The toolkit includes application programming interfaces (API) for inferencing foundation models and vectorizing text programmatically, guardrails for filtering personally identifiable information along with content involving hatred, abuse and profanity, the Cloud Pak Data platform for managing installation, auditing, licensing, logging and an instance of the Red Hat OpenShift AI platform based on Kubernetes.
As enterprise IT organizations start to build their own generative AI applications, many of them are relying on existing IT teams to deploy inference engines. That approach enables data science teams to focus more of their time and effort on training AI models versus deploying them.
Most of those inference engines are measured in terabytes, so in that sense they are simply another artifact that, for example, a DevOps team could deploy.

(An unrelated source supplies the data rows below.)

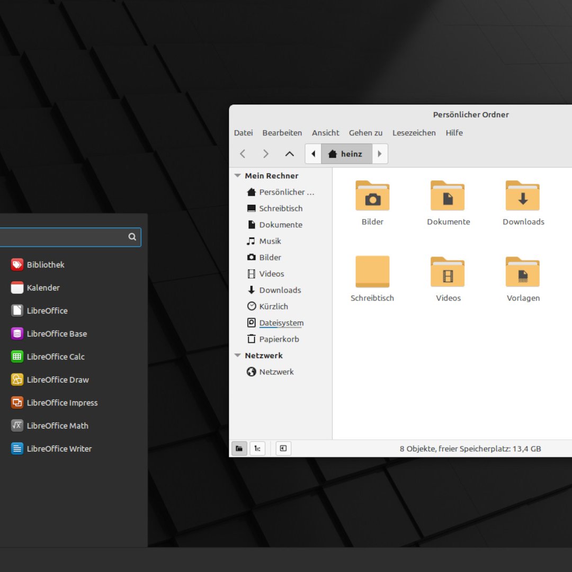Select Papierkorb in the sidebar
The image size is (572, 572).
[279, 339]
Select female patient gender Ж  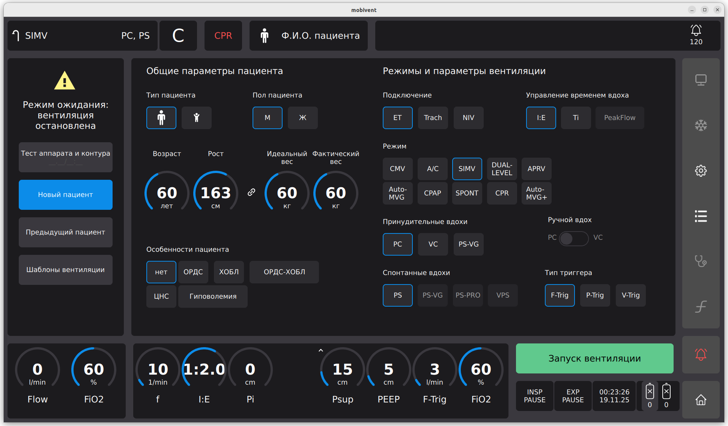point(302,118)
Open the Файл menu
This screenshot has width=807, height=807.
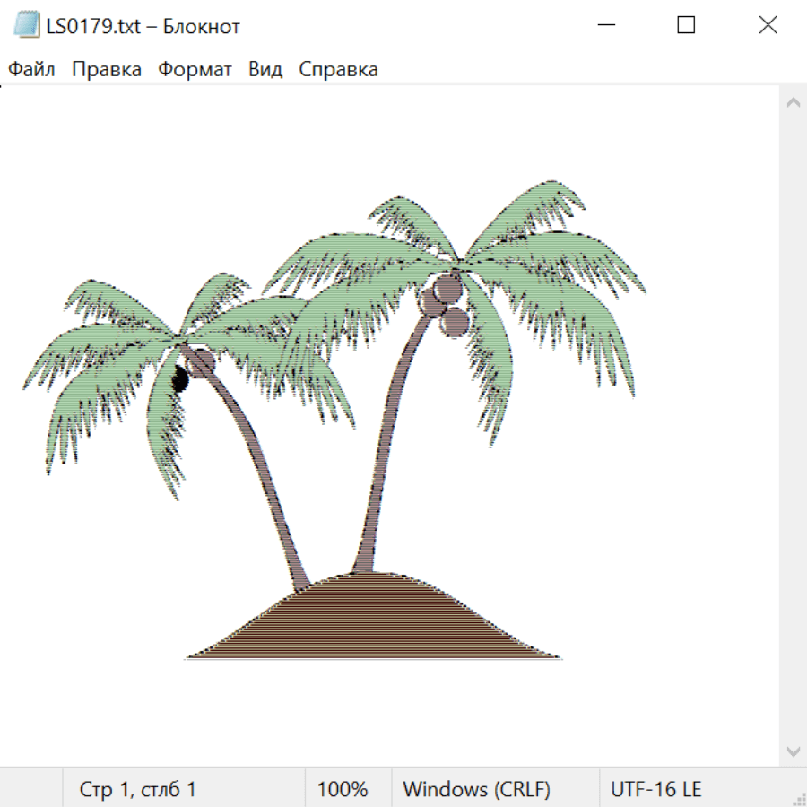pos(31,70)
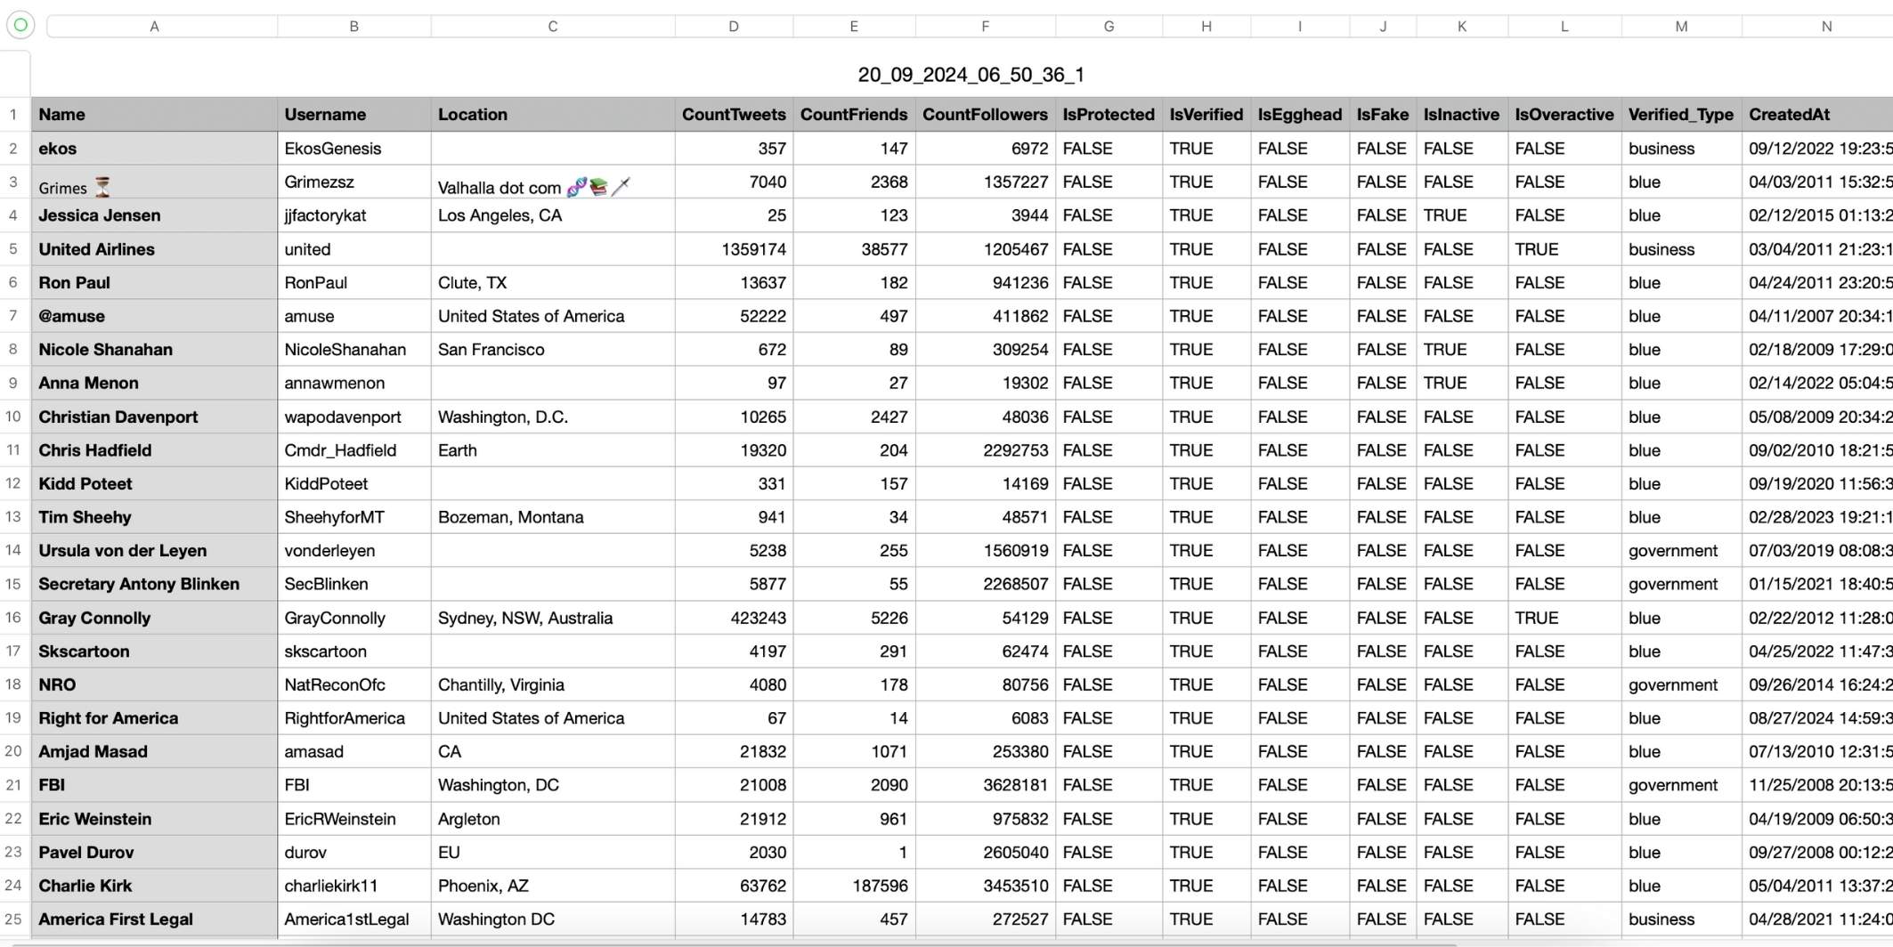Select the column A header
The width and height of the screenshot is (1893, 947).
pyautogui.click(x=154, y=26)
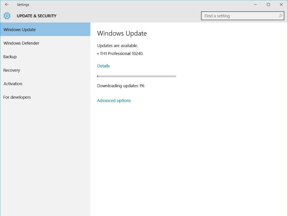The image size is (288, 216).
Task: Click the TH1 Professional 10240 update entry
Action: tap(121, 54)
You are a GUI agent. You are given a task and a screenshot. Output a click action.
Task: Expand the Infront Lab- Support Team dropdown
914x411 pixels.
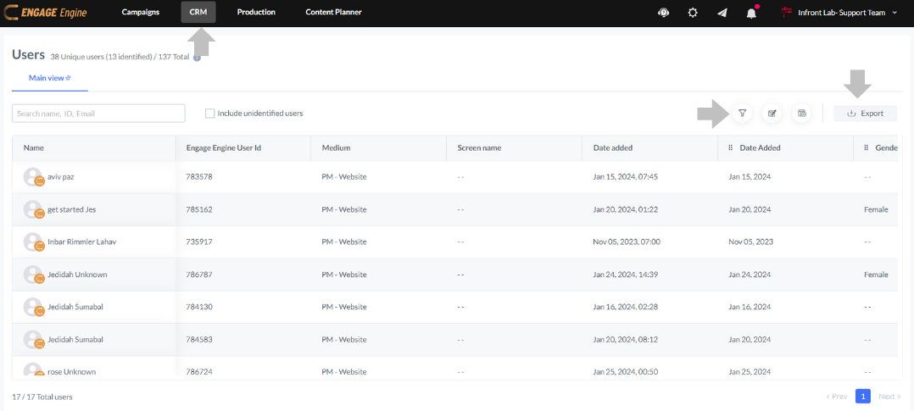pyautogui.click(x=894, y=13)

Additionally, IT teams gain control over what type of processors to use to run those models. In some cases, that might be a lower cost graphical processor unit (GPU) or, alternatively, a less expensive class of processors that might be more readily available.

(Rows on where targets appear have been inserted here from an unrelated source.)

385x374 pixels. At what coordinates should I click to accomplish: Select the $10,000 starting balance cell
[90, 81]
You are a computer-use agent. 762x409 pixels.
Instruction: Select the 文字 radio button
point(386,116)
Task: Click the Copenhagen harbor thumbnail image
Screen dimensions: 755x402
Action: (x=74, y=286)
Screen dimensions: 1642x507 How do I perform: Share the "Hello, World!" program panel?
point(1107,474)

Regardless of approach, there is already significant pressure to rightsize AI inference models as they look to determine which AI projects to prioritize based on the funding available. Organizations in more recent times are more sensitive to the cost of IT. In fact, many have repatriated other classes of workloads from the cloud back into on-premises IT environments to reduce costs. Exactly where an AI workload should run is now being more carefully scrutinized.
At the same time, there are still many organizations for compliance reasons that are not allowed to shift data into cloud computing environments, while others would simply rather ensure they retain control of their data.
Inevitably, there will soon be large numbers of AI models of varying sizes running either in a local data center or private cloud managed in an internal IT team. The issue now is determining which types of AI models lend themselves best for specific uses without breaking the proverbial IT budget.
In the meantime, IT teams should familiarize themselves with varying types of AI models and their underlying inference engines. There is after all, no substitute for training, because the first time an IT team deploys something should be part of a test, rather than as part of an application that is about to go live.